I don’t have time to take in my surroundings as I’m far too concerned about my latest client. Her pallor is pale with a greenish tinge and she looks as though she hasn’t slept in weeks. Her hair is tied up in what suspiciously looks like a pair of knickers and every time she begins to talk, she claps her hands over her mouth and starts retching. Despite not yet being formally introduced, I feel a real sense of compassion for her – this is one newly pregnant lady who is really suffering and I need to help her.
Carefully taking her hand amidst the fear she might be about to collapse on me, I lead her down the marble corridor and into what must be her living room. The room is bathed in light, thanks to two huge sash windows looking out onto a small but immaculate garden. The whole room, I notice, is completely pristine. There is a huge white L-shaped sofa to the far right, which sits in front of a marble coffee table, currently adorned with the biggest bunch of peonies I have ever seen.

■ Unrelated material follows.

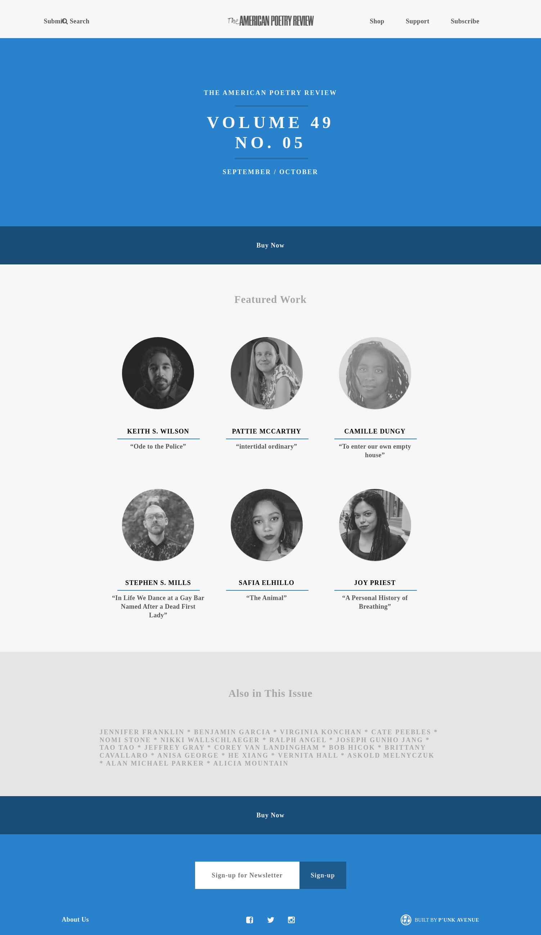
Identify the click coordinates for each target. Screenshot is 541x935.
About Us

Acqua di Parma candles burn brightly (and smell gorgeous) on a small coffee table next to some beautiful-looking books all about fashion. A Brora throw in a pale, creamy green lies elegantly across a winged armchair and behind it stands an Art Deco gilded mirror, which is the size of the entire wall. The room is – without a doubt – absolutely stunning.

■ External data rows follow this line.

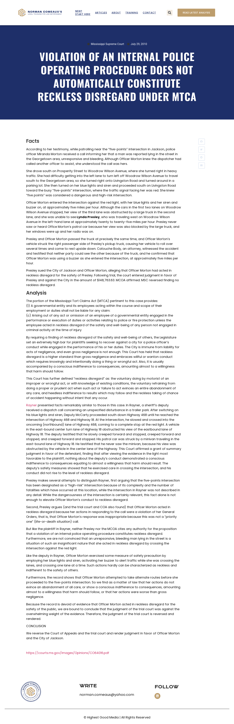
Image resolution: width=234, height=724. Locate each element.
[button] (170, 13)
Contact (149, 12)
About (116, 12)
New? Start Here (82, 12)
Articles (101, 12)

Placing my newest client – who has now formally introduced herself as Lucy – down onto the armchair, I find the kitchen and pour out a glass of water from the tap. Halfway, I stop myself – would this client drink tap water? – and toss it to one side whilst opening the fridge and taking out a bottle of sparkling Perrier water.
I walk back into the living room and hand over the glass, which Lucy accepts gratefully. She has composed herself a bit and a slight hint of colour has come back into her face, I notice.